## WHAT IS BEING ASKED
The range runs from the line containing "Toggle the KnownDLLs checkbox" to the last line of the entries. Copy that range exactly, omitting pictures.

==== THE DATA ====

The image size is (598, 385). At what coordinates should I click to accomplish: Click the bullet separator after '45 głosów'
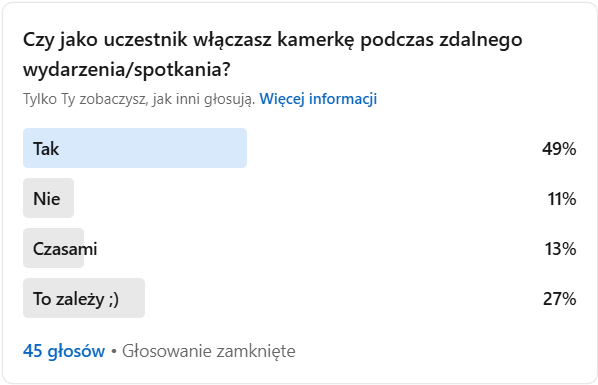114,351
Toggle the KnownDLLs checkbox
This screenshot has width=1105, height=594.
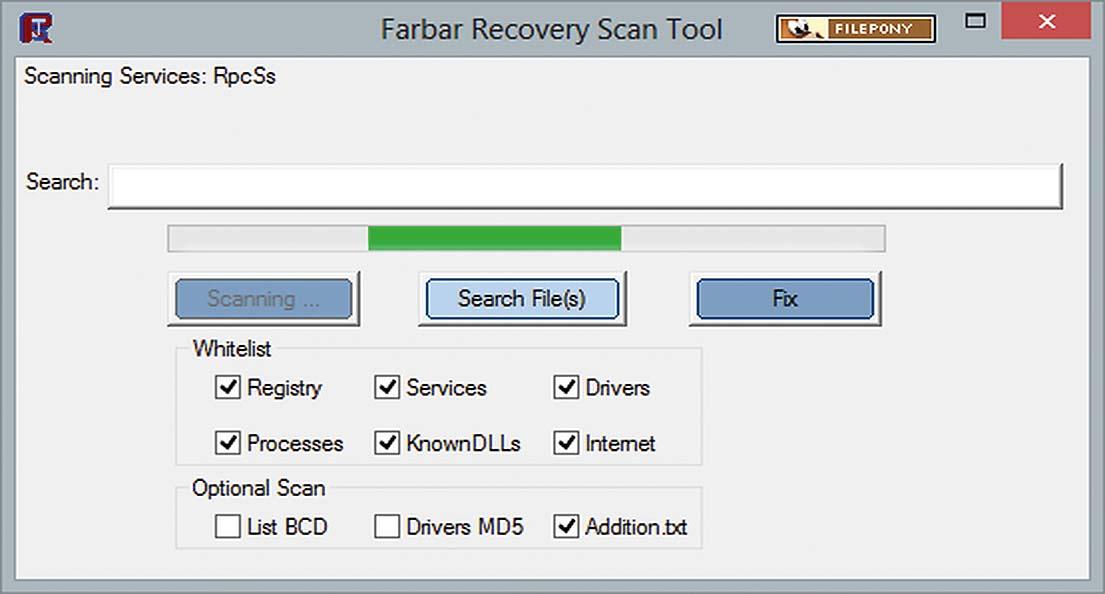387,443
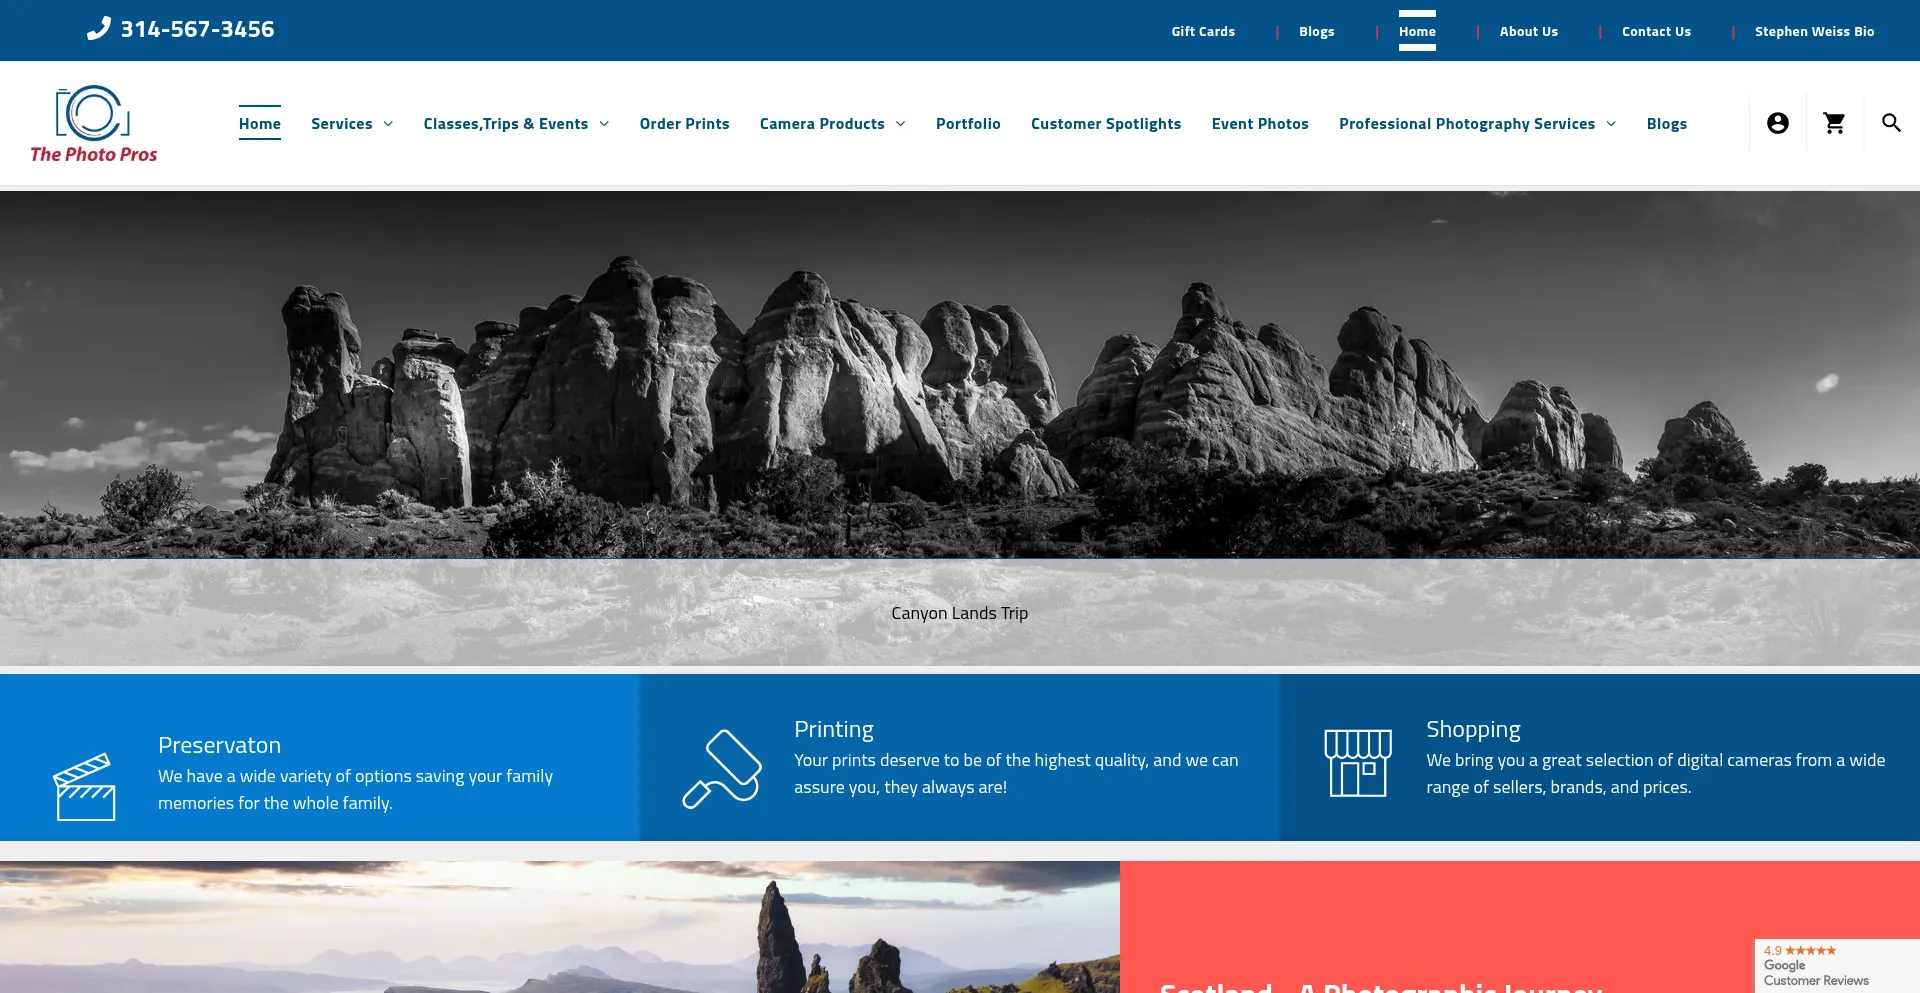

====

## TASK RESPONSE
Toggle the KnownDLLs checkbox
This screenshot has width=1105, height=594.
387,443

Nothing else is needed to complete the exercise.